(WRITTEN INSTRUCTION):
Render every line of the material below as a JSON list of strings, with one string per line and blank lines omitted.
+ + + +
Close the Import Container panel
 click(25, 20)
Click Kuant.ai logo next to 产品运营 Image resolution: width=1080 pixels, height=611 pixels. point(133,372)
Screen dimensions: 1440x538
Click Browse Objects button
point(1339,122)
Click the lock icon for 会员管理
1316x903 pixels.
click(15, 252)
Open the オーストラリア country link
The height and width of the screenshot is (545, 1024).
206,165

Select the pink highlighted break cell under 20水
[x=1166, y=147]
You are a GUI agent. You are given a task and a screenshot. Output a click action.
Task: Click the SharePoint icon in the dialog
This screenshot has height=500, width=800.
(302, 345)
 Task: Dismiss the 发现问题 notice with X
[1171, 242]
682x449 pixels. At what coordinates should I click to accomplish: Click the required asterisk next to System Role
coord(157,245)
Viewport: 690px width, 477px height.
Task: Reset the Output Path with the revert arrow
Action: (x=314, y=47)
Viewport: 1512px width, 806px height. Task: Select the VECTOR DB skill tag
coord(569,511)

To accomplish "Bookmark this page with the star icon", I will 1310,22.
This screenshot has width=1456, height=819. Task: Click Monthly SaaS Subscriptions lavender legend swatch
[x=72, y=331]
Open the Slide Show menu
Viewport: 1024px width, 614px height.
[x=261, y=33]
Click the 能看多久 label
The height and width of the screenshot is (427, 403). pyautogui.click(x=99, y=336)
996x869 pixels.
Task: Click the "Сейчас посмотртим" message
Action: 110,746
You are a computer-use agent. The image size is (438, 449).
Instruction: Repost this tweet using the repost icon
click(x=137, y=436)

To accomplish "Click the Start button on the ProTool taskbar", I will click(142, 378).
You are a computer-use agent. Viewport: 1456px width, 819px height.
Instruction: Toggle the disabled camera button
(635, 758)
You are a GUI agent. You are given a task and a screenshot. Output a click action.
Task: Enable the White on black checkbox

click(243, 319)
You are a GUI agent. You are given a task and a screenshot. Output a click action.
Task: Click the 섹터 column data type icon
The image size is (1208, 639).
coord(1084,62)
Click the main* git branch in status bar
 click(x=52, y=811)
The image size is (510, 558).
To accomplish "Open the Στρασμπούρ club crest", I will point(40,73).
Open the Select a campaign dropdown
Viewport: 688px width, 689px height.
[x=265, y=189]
+ + + +
(CORRECT OUTPUT):
[
  "Close the Import Container panel",
  " click(25, 20)",
  "Click Kuant.ai logo next to 产品运营 Image resolution: width=1080 pixels, height=611 pixels. point(133,372)",
  "Screen dimensions: 1440x538",
  "Click Browse Objects button",
  "point(1339,122)",
  "Click the lock icon for 会员管理",
  "1316x903 pixels.",
  "click(15, 252)",
  "Open the オーストラリア country link",
  "The height and width of the screenshot is (545, 1024).",
  "206,165",
  "Select the pink highlighted break cell under 20水",
  "[x=1166, y=147]",
  "You are a GUI agent. You are given a task and a screenshot. Output a click action.",
  "Task: Click the SharePoint icon in the dialog",
  "This screenshot has height=500, width=800.",
  "(302, 345)",
  " Task: Dismiss the 发现问题 notice with X",
  "[1171, 242]",
  "682x449 pixels. At what coordinates should I click to accomplish: Click the required asterisk next to System Role",
  "coord(157,245)",
  "Viewport: 690px width, 477px height.",
  "Task: Reset the Output Path with the revert arrow",
  "Action: (x=314, y=47)",
  "Viewport: 1512px width, 806px height. Task: Select the VECTOR DB skill tag",
  "coord(569,511)",
  "To accomplish \"Bookmark this page with the star icon\", I will 1310,22.",
  "This screenshot has width=1456, height=819. Task: Click Monthly SaaS Subscriptions lavender legend swatch",
  "[x=72, y=331]",
  "Open the Slide Show menu",
  "Viewport: 1024px width, 614px height.",
  "[x=261, y=33]",
  "Click the 能看多久 label",
  "The height and width of the screenshot is (427, 403). pyautogui.click(x=99, y=336)",
  "996x869 pixels.",
  "Task: Click the \"Сейчас посмотртим\" message",
  "Action: 110,746",
  "You are a computer-use agent. The image size is (438, 449).",
  "Instruction: Repost this tweet using the repost icon",
  "click(x=137, y=436)",
  "To accomplish \"Click the Start button on the ProTool taskbar\", I will click(142, 378).",
  "You are a computer-use agent. Viewport: 1456px width, 819px height.",
  "Instruction: Toggle the disabled camera button",
  "(635, 758)",
  "You are a GUI agent. You are given a task and a screenshot. Output a click action.",
  "Task: Enable the White on black checkbox",
  "click(243, 319)",
  "You are a GUI agent. You are given a task and a screenshot. Output a click action.",
  "Task: Click the 섹터 column data type icon",
  "The image size is (1208, 639).",
  "coord(1084,62)",
  "Click the main* git branch in status bar",
  " click(x=52, y=811)",
  "The image size is (510, 558).",
  "To accomplish \"Open the Στρασμπούρ club crest\", I will point(40,73).",
  "Open the Select a campaign dropdown",
  "Viewport: 688px width, 689px height.",
  "[x=265, y=189]"
]